I watch all of the 9/11 coverage every year. I don’t say I “still” watch, as that implies the event is an afterthought.
It should be, for all of us, at the forefront of our collective consciousness. Collective, as in American.
I work part time at my local elementary school, where both of my kids attended. The principal is a great guy. Last evening, he sent out a video to teachers, which was created by the History Channel, to show their students (if they wished). He described it as an event that “happened to New York.” I applaud his sentiment, but I disagree with his wording. It wasn’t something that just happened to New York City. It happened to all of us – the United States of America. It happened to Americans living in the northernmost tip of Alaska to those in the southernmost part of Florida.
I have the usual story that most adults around my age do of that day.
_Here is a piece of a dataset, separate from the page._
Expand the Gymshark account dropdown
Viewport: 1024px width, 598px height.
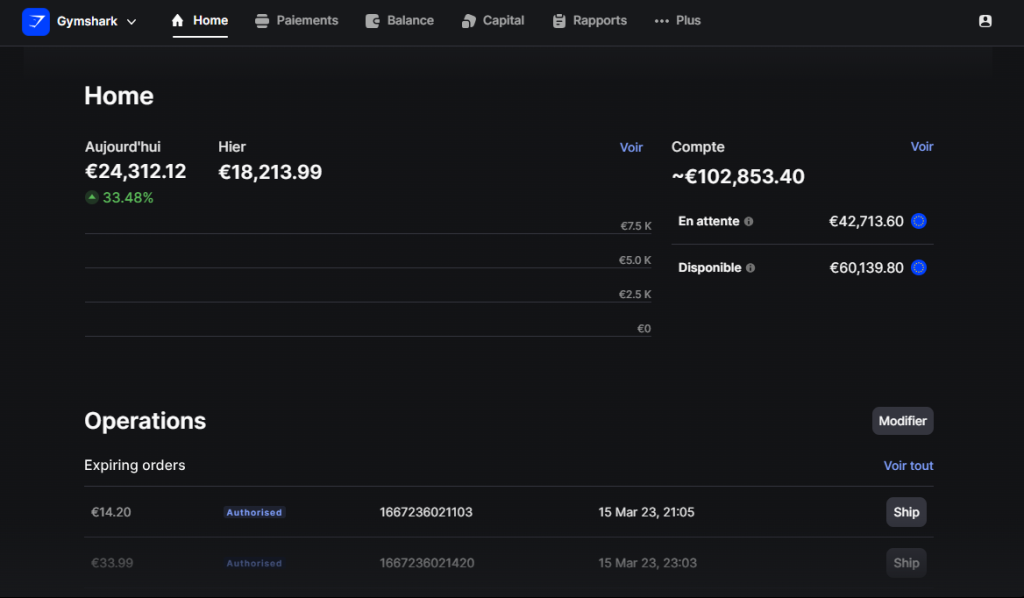pos(131,21)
I was on my way to work, heard of a plane flying into (on accident, I assumed) the North Tower of the World Trade Center. By the time I arrived at work, another plane had hit the South Tower. I was only on the job for a couple of weeks. When I asked what was happening a rude co-worker screamed in my face – “We’re being attacked!”
I worked my eight hours, then went home. My husband and young son met me at the door and we embraced. A girlfriend of mine later told me that her husband called her at work and told her to leave immediately. Everything was crazy.
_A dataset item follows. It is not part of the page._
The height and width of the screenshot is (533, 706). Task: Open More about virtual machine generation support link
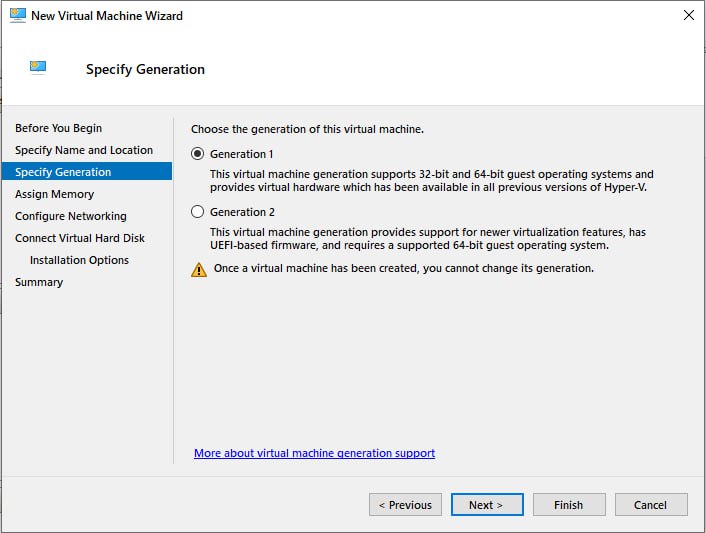tap(314, 453)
Another girlfriend and I were scheduled to fly out September 12 to see our friend in Las Vegas. Instead, as everyone knows, flights were suspended for an unprecedented three days in America. When we finally did get the go-ahead, the airport was like a ghost town.
The eeriness wasn’t due to the amount of people in the airport, but rather the aura that surrounded everyone in it. People were quieter. Everyone seemed to move in slow motion. I looked at people and they looked back at me, our expressions understood without words being spoken. I felt we were all thinking the same thing – It could have been me. It could have been us on those flights, just a few days before, suspended in the sky with zero hope of surviving.
I was one of the first people on our flight to be routinely stopped and frisked. I choked up as I watched my girlfriend casually waved through by the boarding agents. Of course I had no reason to think I wouldn’t be able to get on the plane, but for a second, I almost wish I would have. My feet felt like lead as I was cleared and walked to the plane’s door.
I’m a nervous flyer – it’s known around my circle of friends. But as I looked into the cockpit while boarding the plane, tears swelled my eyes. I took the seat next to my friend, who I later found out had already warned the guy sitting next to me that I’d be crying, and let it all flow.
I know now I wasn’t just crying for me. Without fully comprehending nor being melodramatic about it, I was crying for people who recently, at some point on their fateful flights, realized quite possibly in a split second that they would not be seeing their families or loved ones ever again.